NEWPORT BEACH — The Newport Beach City Council recently rejected an appeal of a planned waterfront restaurant at Balboa Marina, allowing the project to go forward. The project will, however, include noise mitigation measures.

An attorney representing Linda Isle Homeowners Association told council members on Feb. 9 the organization appealed the project because of concerns of excessive noise, glare, parking and traffic. Linda Isle Homeowners Association requested a new environmental review at the Feb. 9 appeal, alleging the city illegally approved an environmental review ahead of schedule and in violation of the California Environmental Quality Act (CEQA).

The restaurant’s plans call for it to be open late and feature live entertainment. Members of the homeowner association said the prospects of loud entertainment late at night and into the early morning hours would pollute the neighborhood with excessive noise.

Homeowners on Linda Isle also worried the headlights from the restaurant’s patron’s vehicles would reflect onto the water and into their homes.

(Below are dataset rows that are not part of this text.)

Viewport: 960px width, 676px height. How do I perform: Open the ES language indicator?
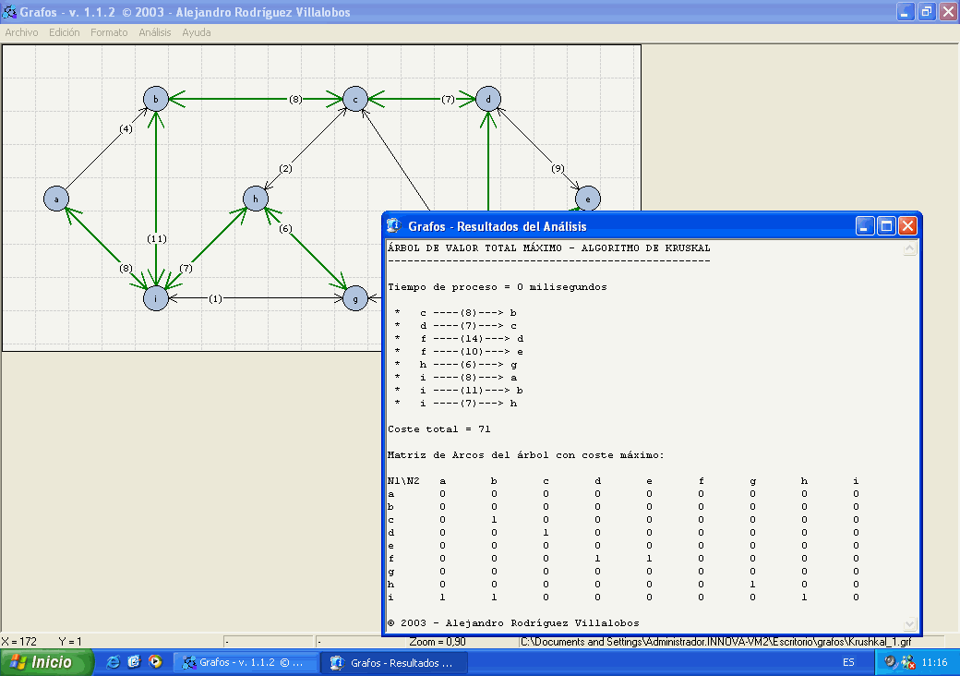pyautogui.click(x=847, y=662)
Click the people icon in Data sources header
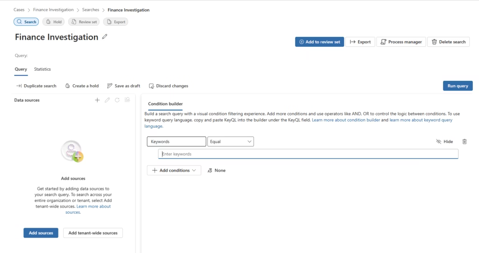The image size is (479, 253). point(127,100)
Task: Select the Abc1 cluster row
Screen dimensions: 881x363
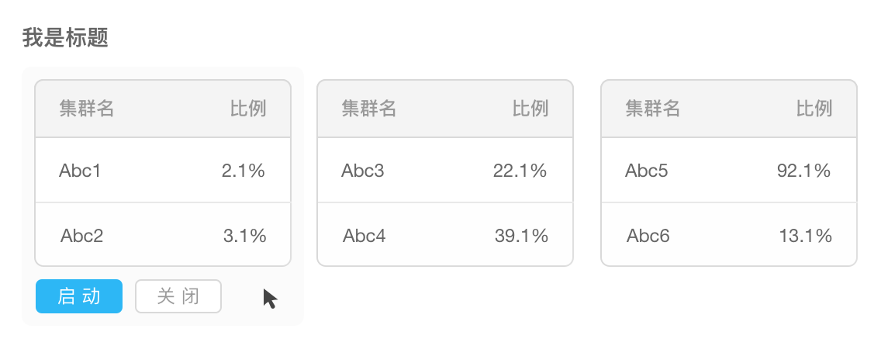Action: point(80,171)
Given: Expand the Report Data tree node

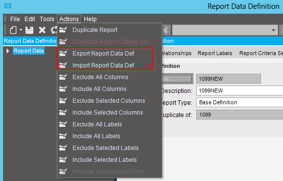Looking at the screenshot, I should (8, 51).
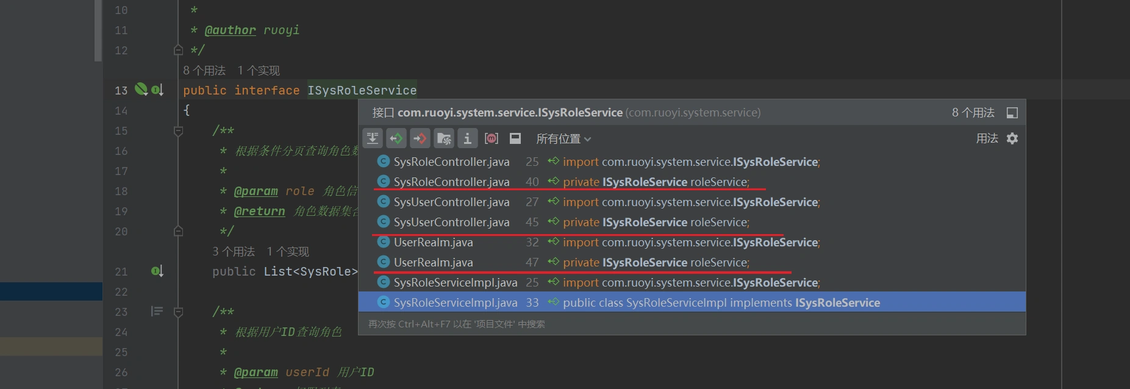The width and height of the screenshot is (1130, 389).
Task: Click implemented-interface gutter icon on line 13
Action: 157,90
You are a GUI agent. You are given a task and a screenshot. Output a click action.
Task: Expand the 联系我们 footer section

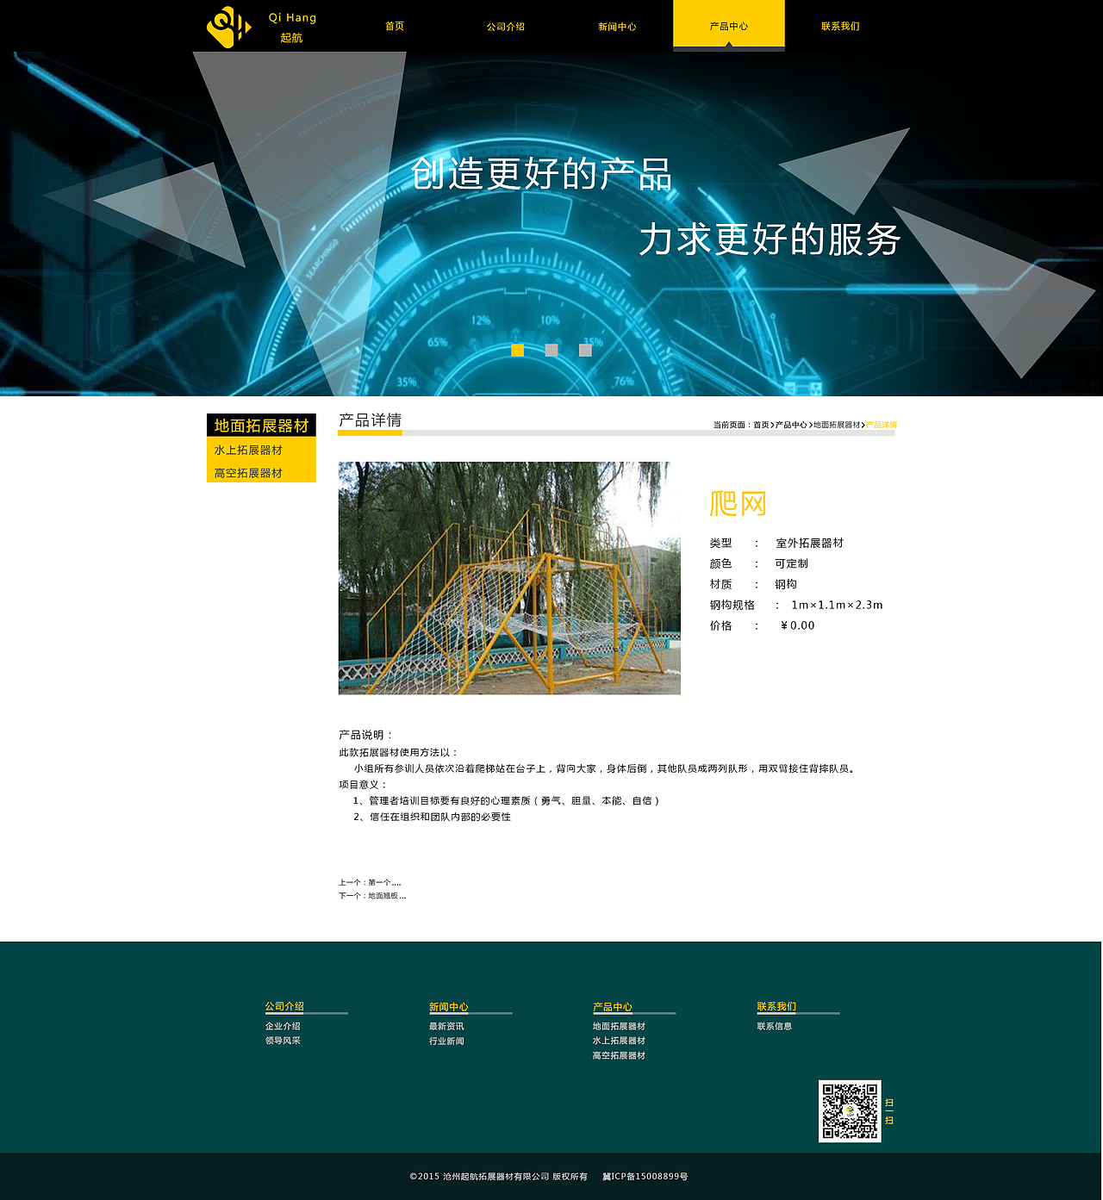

A representative of The Irvine Company, which is developing the restaurant, said he would take measures to limit noise, including keeping a sliding glass door at the southwestern portion of the venue locked to prevent it from being opened and keeping entertainment-produced noise indoors. Noise-reducing glass will also be installed in some portions of the restaurant.

The project will be located south of East Coast Highway and between Coast Highway Bridge and Bayside Drive, at the same site that was once home to the Rueben E. Lee riverboat. A Newport Beach Planning Commission staff report stated the restaurant project would occupy a 14,252-square-foot building and include outdoor dining.

Newport Beach’s Planning Commission approved a Mitigated Negative Declaration of a Balboa Marina West project in October 2014. The project proposed to build a public dock, expand the marina, and bring a restaurant, public restrooms and yacht brokerage office on the site. Two weeks later the Linda Isle Homeowners Association appealed the Planning Commission approval; the appeal was rejected by the City Council in November 2014.

Planning commissioners held another public hearing in December 2015 to review and approve the restaurant’s design plans and technical noise study; the homeowner association appealed the approval six days later.

Balboa Marina is a private dock with 107 boat slips and would be reconfigured as part of the restaurant’s development. The developer would, specifically, add 24 slips as part of the Balboa Marina expansion and restaurant.

City council also approved a resolution accepting all California Coastal Commission modifications for the Lido House Hotel project at 3300 Newport Boulevard. The council had accepted the commission’s suggested modifications in Nov. 2015 but left out two minor provisions concerning height limits and land use description. Both modifications are now incorporated into the November 2015 action with the council’s Feb. 9 vote.

The Lido House Hotel is a 130-room project at the former City Hall complex; the hotel’s developer must allocate $1.4 million to the Fostering Interest In Nature programs, an educational program to be conducted at Newport Dunes to expose students to water-oriented recreational activities.